Die Ästhetik des Performativen tritt [] aus den angestammten Orten des Artistischen heraus. Sie verlässt das Atelier, das Museum, die für die klassische Moderne reservierten Ausstellungshallen; sie geht auf die Straße, in die öffentlichen Räume. Performationen bilden keine Narrationen, so wenig wie Ereignisse Metaphern oder Botschaften sind. Sie transportieren keine Mission, keine versteckten Anspielungen oder verborgenen Gehalte sie durchkreuzen die symbolischen Ordnungen, sprengen sie.
(Dieter Mersch, S. 232)
Nicht durch das Hauptportal, wie gewohnt, sondern durch den Nebeneingang strömt die neugierige Menschenmenge herein. Da es weder eine Bühne noch ein überschaubares Spielfeld gibt, verteilt sie sich, dennoch nach günstigen Schauplätzen suchend, irritiert im Raum. Derweil stehen, hocken und lehnen die Performerinnen und Performer, ihre Blicke nach innen gerichtet, wie eingefroren auf erhöhten Glasplatten. Die Hektik des Außen kommt langsam zum Stillstand. Zeit für das Publikum, sich nun im Raum zu orientieren. Der Glasboden, den alle betreten haben, gibt den Blick frei auf die untere Spielebene, wo stilllebenähnlich angeordnete Materialien liegen. Von dort wandert der Blick nach oben, wo über dem einstigen Hauptportal in mehreren Metern Höhe eine Glasbalustrade angebracht ist.
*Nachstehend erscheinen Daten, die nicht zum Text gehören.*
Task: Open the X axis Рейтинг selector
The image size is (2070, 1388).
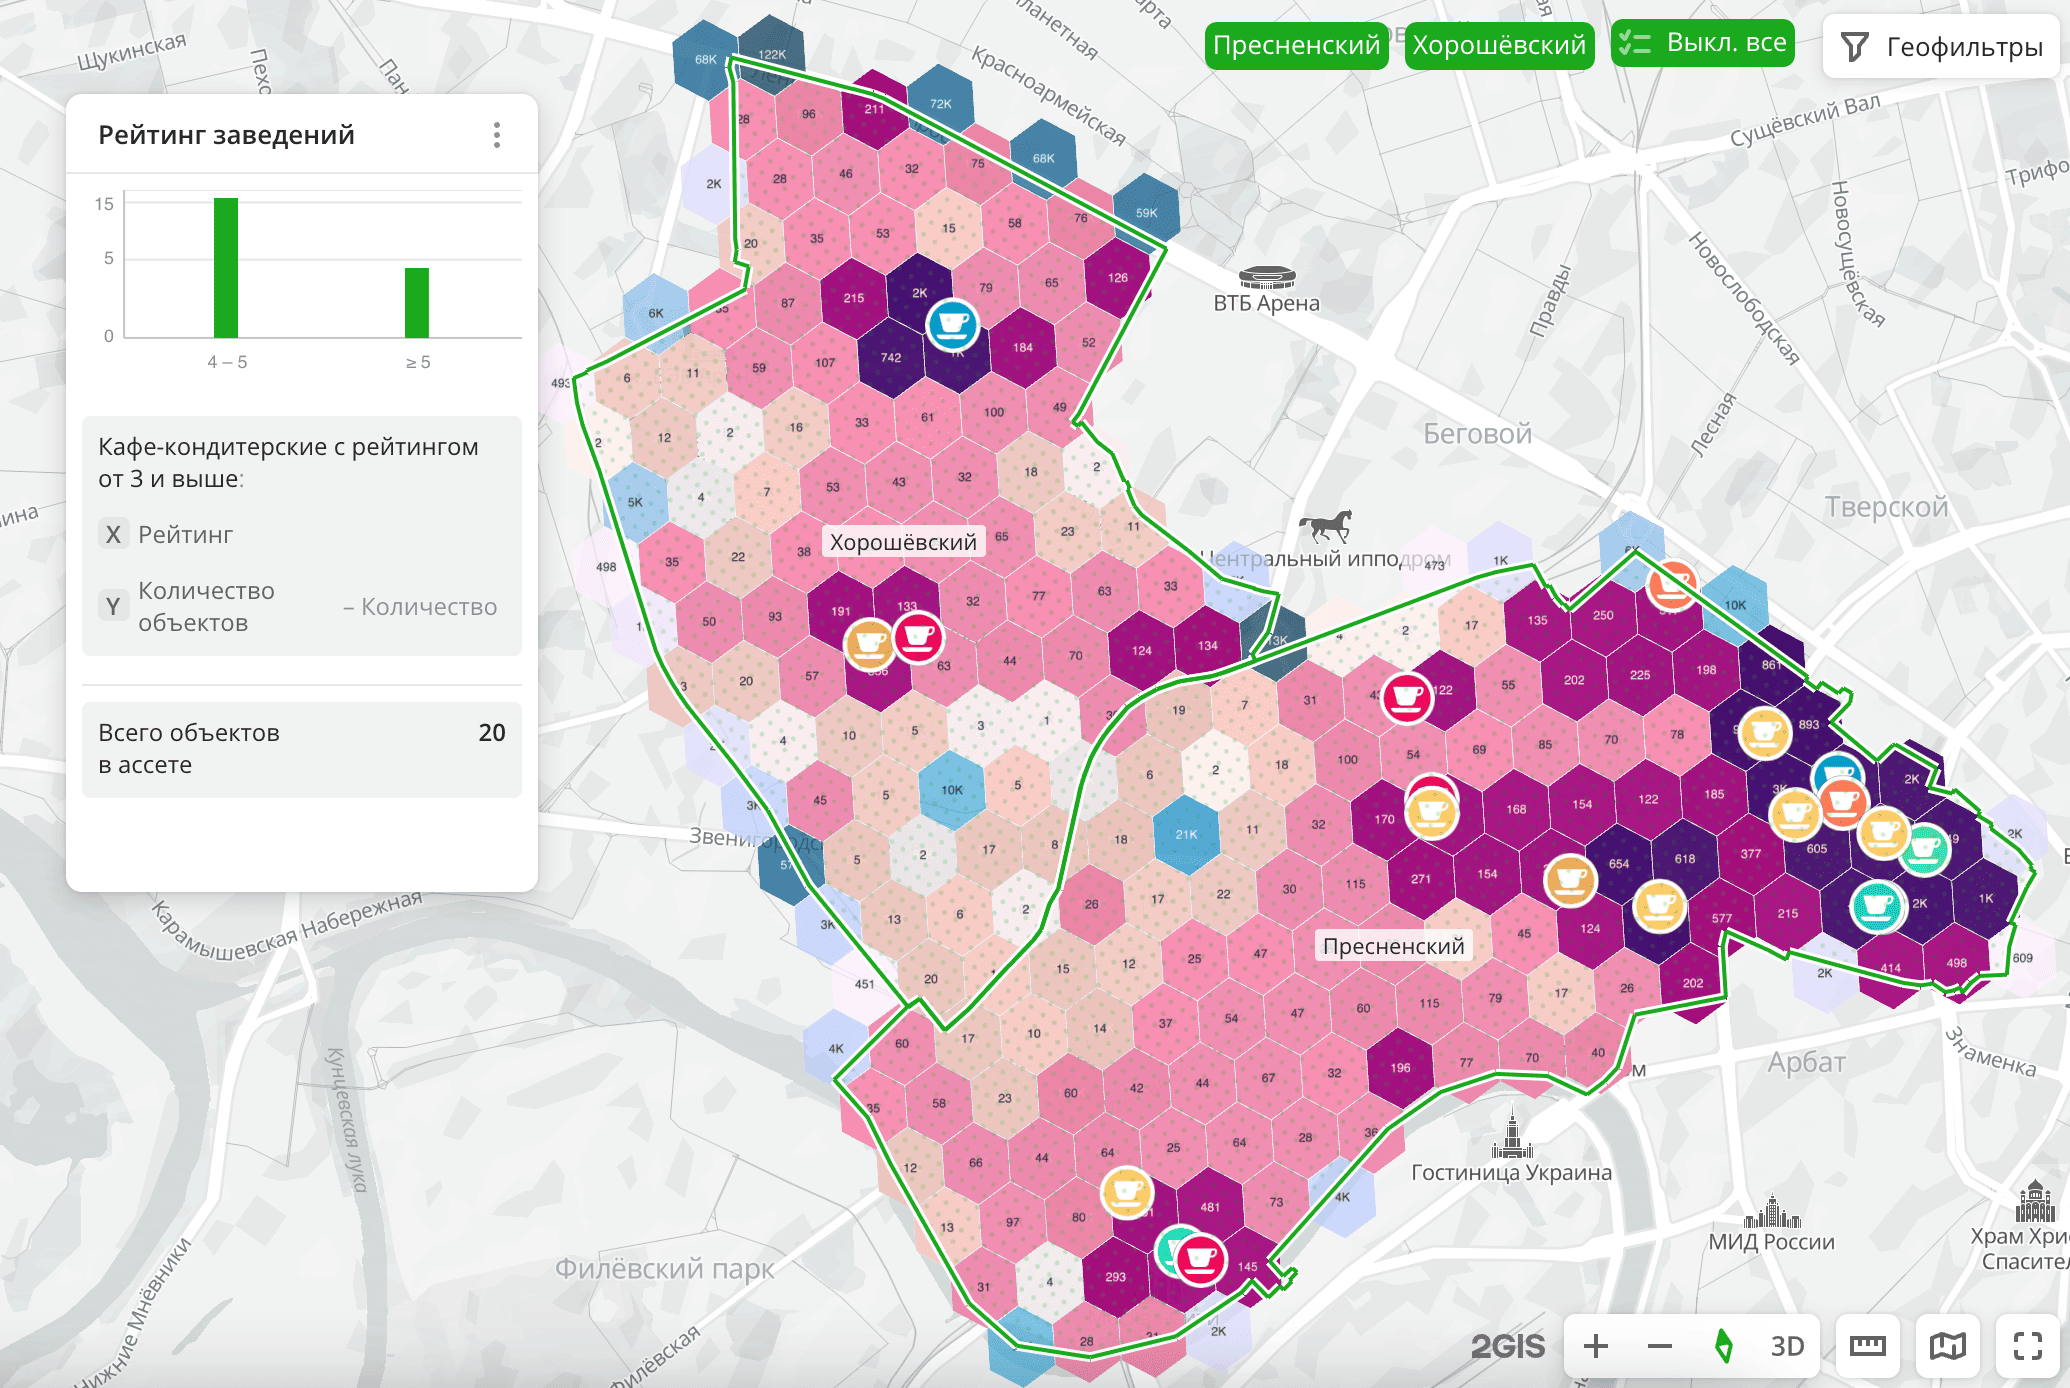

Fast unmerklich sammeln sich die Performerinnen und Performer auf der gemeinsamen Glasplattform im großen Mittelschiff des deutschen Pavillons in Venedig und bilden miteinander eine schreitende, raumgreifende Front. Nur zögerlich weichen die Zuschauenden beiseite, auch wenn alle längst begriffen haben, dass sie Teil der Bildszenarien sind.
Performer nähern sich an, berühren sich, verharren minutenlang skulptural-verknotet, sinken herab und beginnen schlafwandlerisch, als seien sie niemals wirklich wach, miteinander zu ringen. Diese schwebende Coolness der im „unerreichbaren Anderswo (Kofman zit. in Rebentisch, S. 26) angesiedelten Präsenz der Performenden prägt die Atmosphäre dieses Ortes. Die sich dezentriert im Raum entfaltenden Bildsituationen entziehen sich bereits im Moment des Entstehens der Kontur manifester Erkenntnisse und verhindern damit nicht nur die Entfaltung linearer Narrationen, sondern lassen auch den historischen Ort den deutschen Pavillon mit seiner faschistoid angelegten Architektur und seiner widersprüchlichen Vergangenheit vergessen.
„Aus einem Raum ästhetischer Latenz (Rebentisch 2017, S. 28) heraus eröffnet sich ein Zustand melancholischen Stillstands und artistischer Depressivität, welcher auf ein aktuelles In-der-Zeit-Sein verweist.
Dieses mit dem Goldenen Löwen ausgezeichnete Ereignis, die Performance FAUST, mit der das Team der Künstlerin Anne Imhof auf der 57. Biennale in Venedig täglich im deutschen Pavillon auftrat, bewegte 2017 die Kunstwelt.
Das Performative als Kunst
Performance Art ist eine zumeist live von den Künstlerinnen und Künstlern selbst vorgetragene Kunstform, in der bewegte Bilder entwickelt werden, die über die künstlerisch angestrebten Intentionen hinaus zu Überlagerungen zwischen unterschiedlichen Handlungs-, Zeichen- und Sprachebenen führen. Durch ihre „verkörperten Sinnüberschüsse sprengt Performance Art die Konturierung vorgefertigten Wissens der Zuschauenden.
Grenzüberschreitend zwischen den Kunstgattungen wie auch zwischen den ästhetischen Ereignissen des Alltags und den uns umgebenden natürlichen, künstlichen und sozialen Räumen agierend, experimentiert das Performative mit der Produktion ganzheitlichen Wissens, welches sich über das Empfinden für bildhafte, klangliche und energetische Atmosphären, besonders aber über die Wahrnehmung der räumlich-architektonischen Kontexte entwickelt.